Tutorial 5. Actors vs Nodes

tmcphillips edited this page Feb 15, 2013 · 13 revisions

###Workflows use nodes

Here is a summary of what we have learned in previous tutorials. RestFlow lets you specify workflows by listing and wiring together the nodes that comprise the workflow. Each node represents a step in the computation you wish to perform. Data flows through the nodes when the workflow is run. Data enters nodes through inflows, and exits nodes through outflows. Flow expressions associated with inflows and outflows tell RestFlow how to route data from node to node. RestFlow triggers nodes, and nodes step when triggered if they have sufficient data to compute a new set of outputs.

But how do the nodes in a workflow know how to perform the particular step in a computation they are responsible for? So far, all workflow nodes in our examples have been of type Node. So what makes the nodes do different things? The answer is that workflow nodes delegate the work of computing new data items to actors.

###Nodes use actors

Below is the definition of the EmphasizeGreeting component from the hello5.yml example at the end of Chapter 3. Note the line that associates a reference to a StringConcatenator component with the actor property of the node.

  - id: EmphasizeGreeting
    type: Node
    properties:
      actor: !ref StringConcatenator 
      inflows:
        stringOne: /messages/greeting/
        stringTwo: /messages/emphasis/
      outflows:
        concatenatedString: /messages/emphasizedGreeting/

As with the list of nodes in the Workflow component that refer to node components using the !ref operator, this property also uses !ref. So StringConcatenator is another component. It is defined in the actors.yaml file referenced in the imports section of hello5.yaml. Here is the definition of StringConcatenator in common/groovy/actors.yaml:

- id: StringConcatenator
  type: GroovyActor
  properties:
    step: |
      concatenatedString = stringOne + stringTwo; 
    inputs:
      stringOne:
        type: String
      stringTwo:
        type: String
    outputs: 
      concatenatedString:

Note first that this component is of type GroovyActor. The specification of what computation a GroovyActor performs is included within the actor component definition itself, and that specification is written in the Groovy programming language.
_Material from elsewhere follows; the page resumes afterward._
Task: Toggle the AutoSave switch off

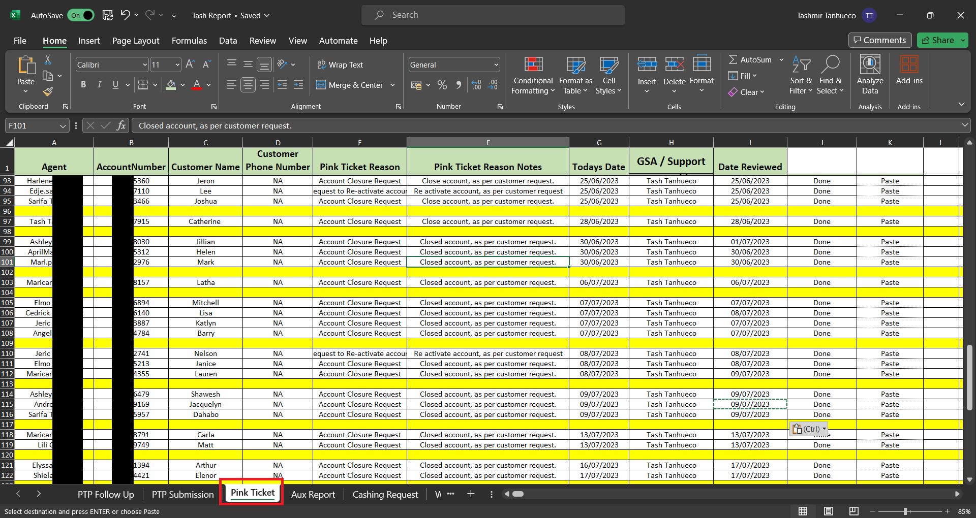Action: [81, 15]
Take a look at the properties given for StringConcatenator. They are step, inputs, and outputs. The step property provides the code (written in Groovy) that is executed by the actor each time the node steps. The inputs property provides a list of variables that hold values provided by the node to the actor. Finally, the outputs property lists variables that the actor uses to return values it computes to the invoking node. Here, the inputs listed are stringOne and stringTwo, and the only output is concatenatedString. The step property provides Groovy code that does the work of adding stringOne to stringTwo and storing the result in concatenatedString.
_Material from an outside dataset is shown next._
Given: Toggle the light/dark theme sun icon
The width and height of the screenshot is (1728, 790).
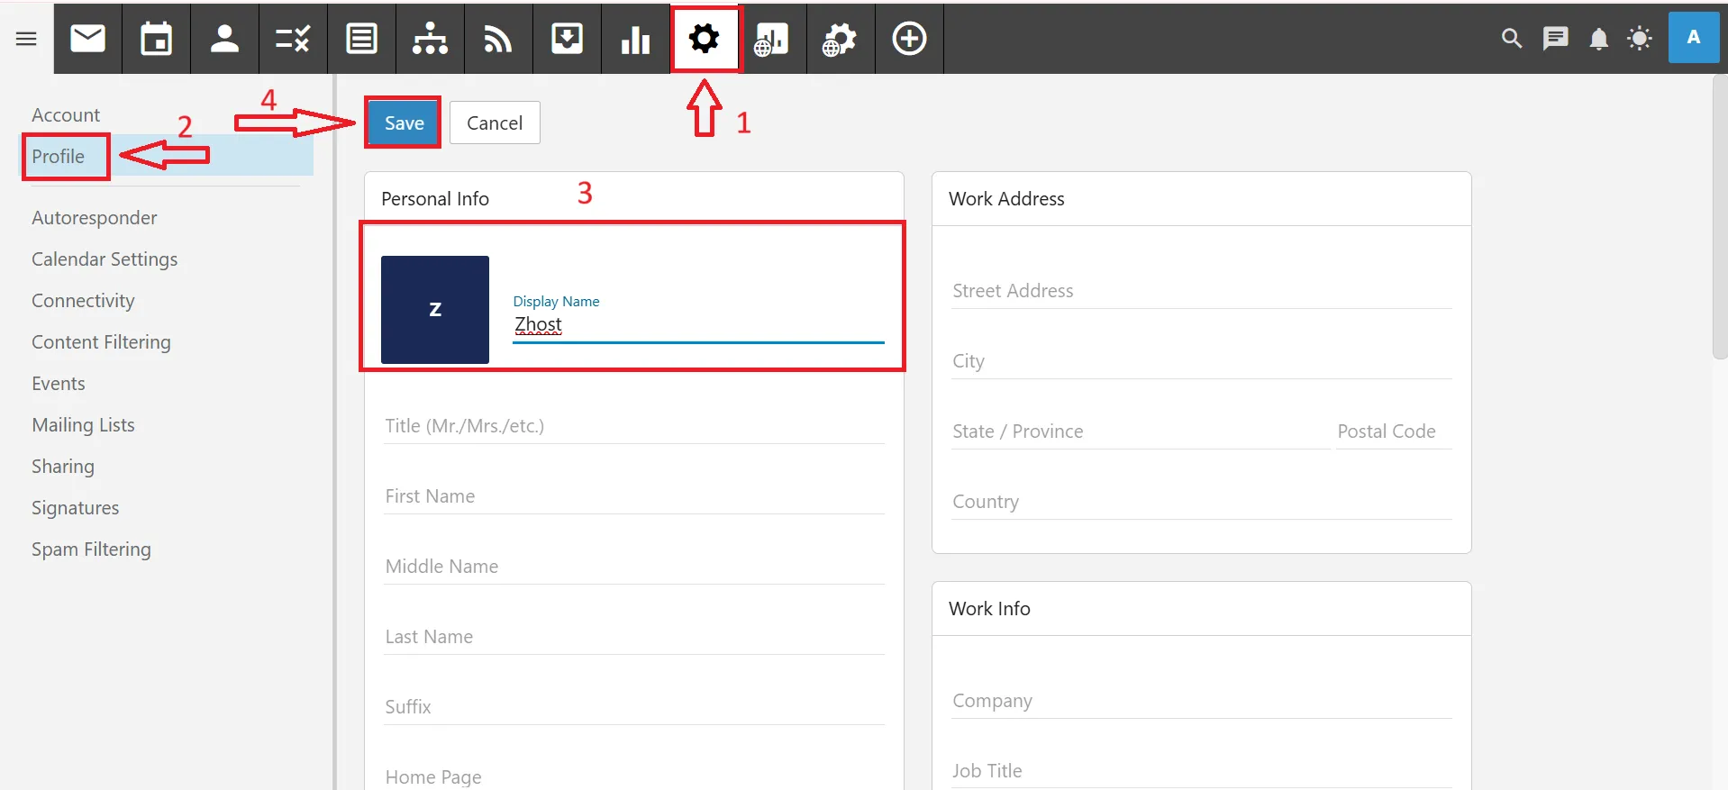Looking at the screenshot, I should pyautogui.click(x=1639, y=39).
The next thing to notice is that the names of the variables listed under inputs and outputs match the names of the inflows and outflows of the EmphasizeGreeting component, respectively. This is how RestFlow knows what (node) inflows and outflows to associate with which (actor) input and output variables, and why it can correctly route data from a stepping node to the actor underlying it, and from the actor back to the node.

###Writing your own actor

One difference between nodes and actors is that each node plays a role in no more than one workflow. If you want to reuse a node in a different workflow, you must copy its definition. In contrast, actors can be used by as many nodes as you please, in the same or in different workflows. Actors are reusable, and for this reason it often is useful to define them in files outside the specification of particular workflows.
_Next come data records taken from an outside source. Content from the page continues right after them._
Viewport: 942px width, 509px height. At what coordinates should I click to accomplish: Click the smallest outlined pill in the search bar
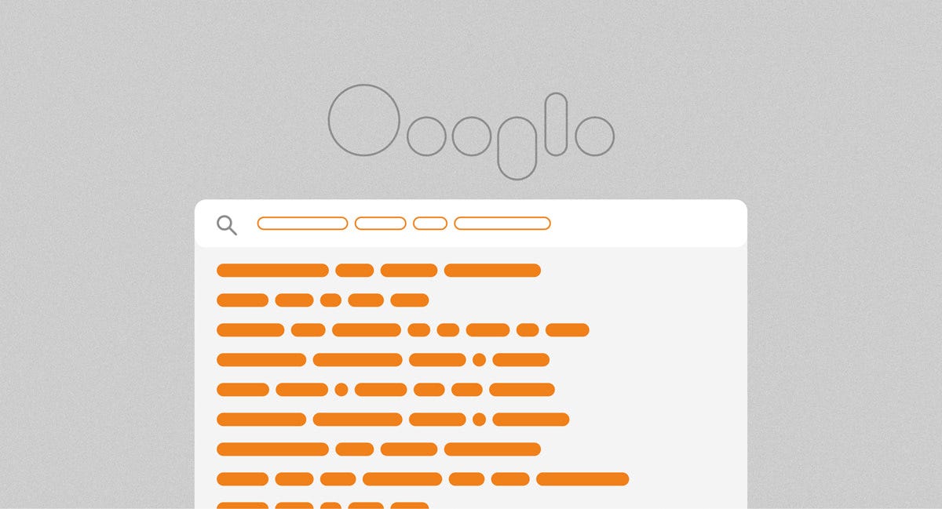tap(430, 224)
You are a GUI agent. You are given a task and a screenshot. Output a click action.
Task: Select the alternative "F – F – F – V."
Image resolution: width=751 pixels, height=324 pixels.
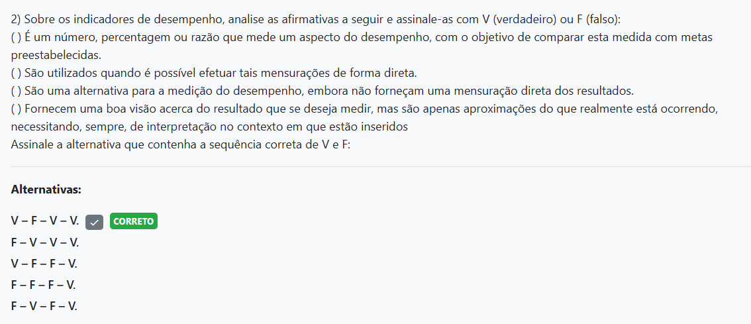pyautogui.click(x=44, y=285)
Create a new file named myActors.yaml. In it, paste the following text:

  components:

  - id: MultipleConcatenator
    type: GroovyActor
    properties:
      step: |
        concatenatedString = stringOne;
        for (i in 1..count) {
          concatenatedString += stringTwo;
        }
      inputs:
        stringOne:
        stringTwo:
        count: 1
      outputs:
        concatenatedString:

Note that this definition of a new MultipleConcatenator actor is identical to that of the StringConcatenator actor except for value of the step property. The one line of Groovy code that comprises the value of the step property of StringConcatenator has been replaced with four lines of Groovy in MultipleConcatenator. And there is a new input variable, count, that itself has a default value of 1. Default values are used by actors when no node parameters or inflows supply values for particular input variables to the actor at run time. The input variables stringOne and stringTwo are not given default values; these values must be provided by the node.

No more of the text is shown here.